Mormon author says “we just can’t shame women” for not following the wife-and-mother script

Many Mormon women “have this ideal of who they’re supposed to be in order to be good and to be loved," says author Jamie Zvirzdin. But what happens when they go off script? Enter the new book "Fresh Courage Take."

Jamie Zvirzdin Bio ImageWhen Jamie Zvirzdin was living in the Marshall Islands a few years ago, she had a cultural and religious awakening. Suddenly the tidy Mormon gospel she had taken for granted all her life just wasn’t quite big enough.

The Sandy, Utah native had always been a diehard Mormon – “religious scrupulosity was my middle name,” she said in an interview this week – until living in a radically different culture challenged some of her assumptions.
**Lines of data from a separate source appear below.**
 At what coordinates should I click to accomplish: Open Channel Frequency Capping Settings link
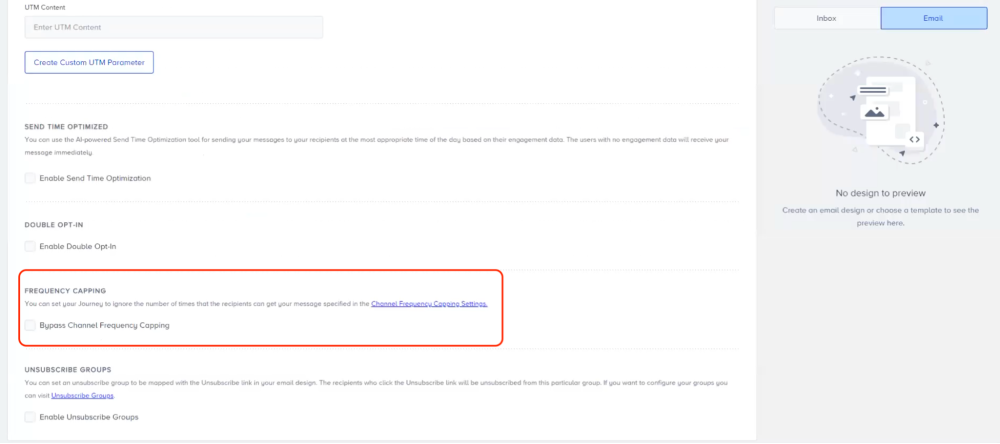click(429, 303)
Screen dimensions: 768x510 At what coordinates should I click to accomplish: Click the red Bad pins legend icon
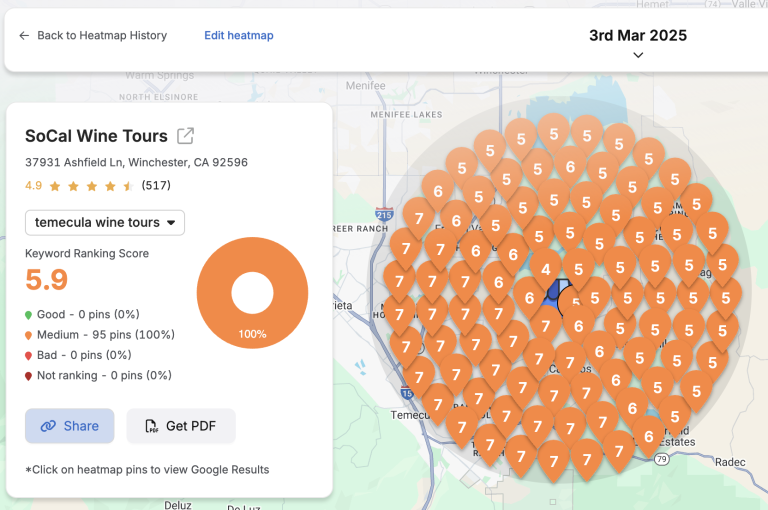[29, 355]
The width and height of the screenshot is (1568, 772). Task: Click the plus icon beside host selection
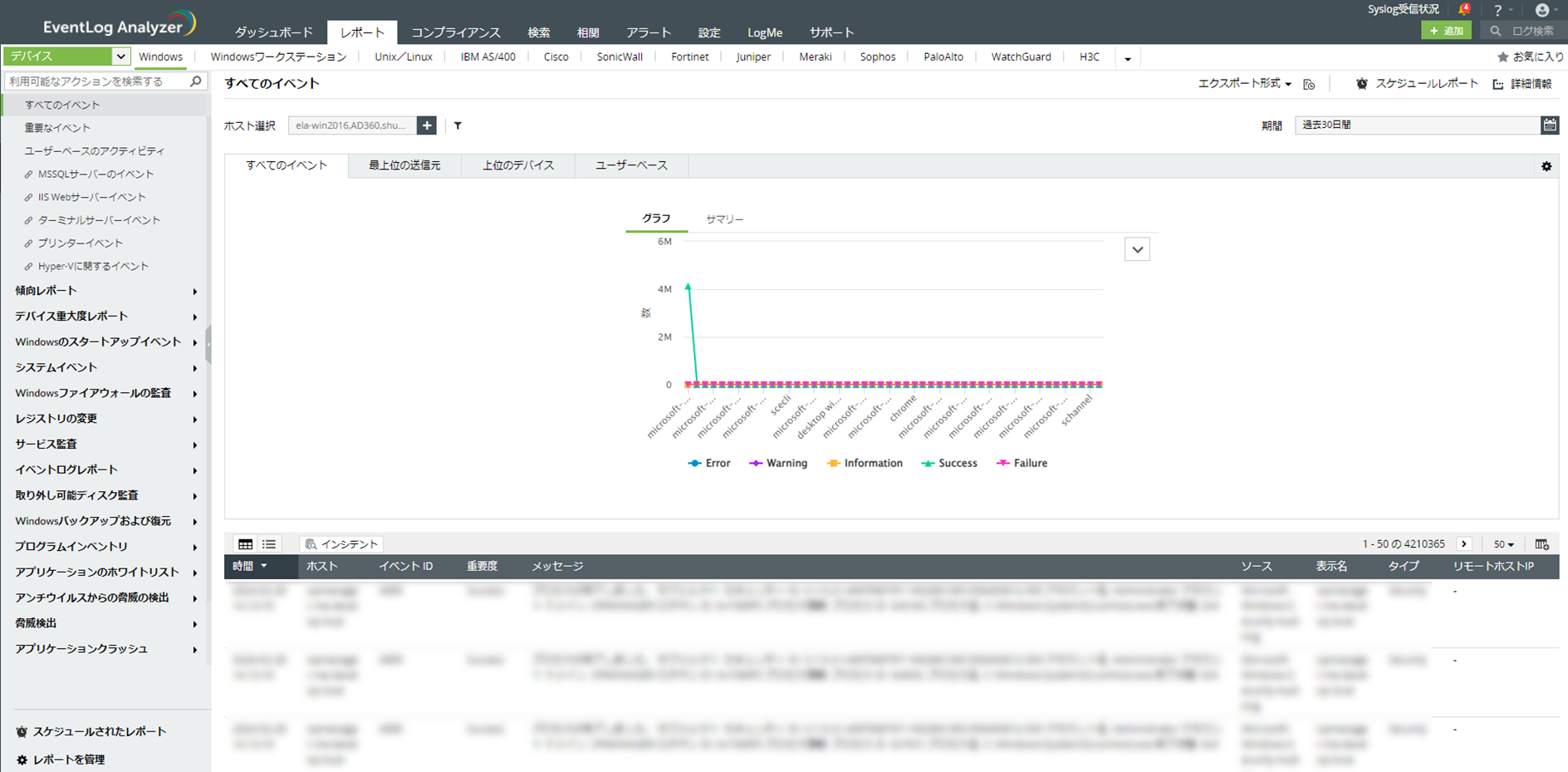pyautogui.click(x=427, y=125)
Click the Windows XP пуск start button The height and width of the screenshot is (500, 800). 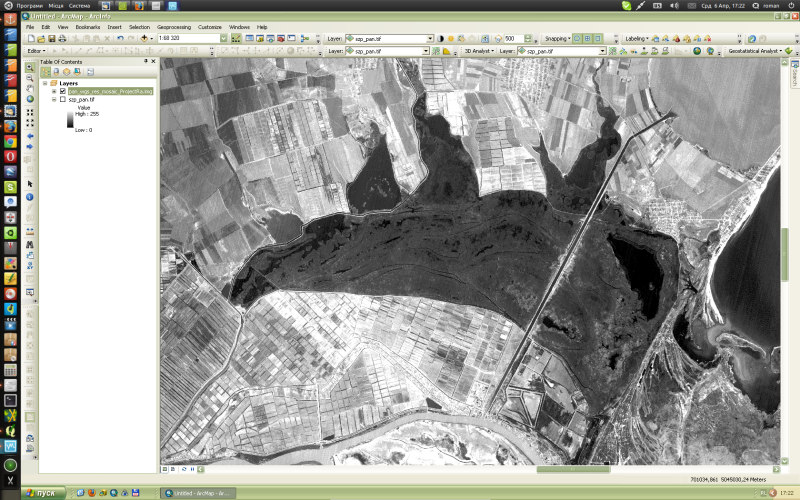click(x=40, y=493)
For example, it no longer seemed fair for her to teach the Young Women under her care that they shouldn’t shop on Sundays; in their world without refrigeration, electricity, and pantry shelves full of food, daily shopping was imperative.


Additionally, Zvirzdin began to realize that the gender roles she had been raised on in Mormondom were not universal – and in fact were sometimes harmful.

“So I started polling my friends: What does it mean to you to be a Mormon woman?” she explains. “And this book idea came about, to address gender expectations in Mormonism.”

The just-published anthology Fresh Courage Take: New Directions by Mormon Women features a dozen essays by Mormon women. Most of the contributors are on the younger side (early 30s), though one, Colleen Whitley, is a retired BYU professor and a proud grandmother.

Most of the writers are still active members of the Church, but a few, including Zvirzdin, have made the painful decision to pull up stakes.

One factor in her decision stretches back to growing up as a Utah girl who was more interested in science than in motherhood. (She is now a science editor and writer.) “I feel like my parents encouraged me in science, but the general church culture did not,” Zvirzdin says. She carried around with her an ideal of the Mormon woman that she was supposed to be, and she berated herself when she fell short. “I grew up with a very specific Mormon woman identity that is more cultural than doctrinal, but either way, it’s not who I am.”

Many women in the Church, she says, “have this ideal of who they’re supposed to be in order to be good and to be loved. And usually, that ideal includes marriage and multiple children. One of my favorite quotes in the Church is by [former Relief Society General President] Barbara B. Smith, who said that ideals are stars to steer by, not sticks to beat ourselves with. I love that, and I would also add that ideals should not be sticks we beat other people with!”


Zvirzdin also points out that as a metaphor, this notion of our ideals as stars should remind us of something we learn from science.

“Stars themselves are not fixed or permanent in the cosmic scheme of things; even they are relative. You know how the Big Dipper displayed on the Salt Lake Temple points to the North Star?” (I didn’t.) “It points there now, but in a few thousand years, Polaris is not going to be the North Star anymore.”

Bottom line? “Ideals are very relative and can become dangerous for women.”

Fresh Courage Take CoverOther essays in the collection echo some of Zvirzdin’s discomfort, including one by Karen Challis Critchfield, who gave up her own childhood dreams so that she could follow the Church’s script and become a wife and mother – only to find, when she did become a wife and mother, that she felt unfulfilled and without passion.

Zvirzdin sees great progress in the fact that many different kinds of Mormon women – active and inactive, conservative and progressive – could join together in solidarity to do a book project like this, even when they don’t agree.

“When I told my authors in an email that I didn’t believe as I used to, a few of them were very concerned and even considered pulling out of the project. That hurt, but I understood—I also grew up with ‘if you’re not with us, you must be against us’ fears. However, I asked them to read the whole manuscript before they made their final decision, and they all did . . . and they all stayed.

“That to me points to the greatest power of the book. In fact, one of them said she stayed up all night reading it, and it made her wish she had been even braver in her own essay. Some of the things the other authors wrote were things she also felt but had never dared express to anyone but her husband.”


Zvirzdin cautions that these 12 essays are in no way representative of all Mormon women, but she hopes the book will encourage other women to speak more openly about their own experiences.

“I’ve seen a lot of hiding, and that is what bothers me the most,” she explains. “A lot of Mormon women feel they need to hide their pain. But we just can’t shame women for what they’re feeling if we’re serious about comforting those who are in need of comfort.”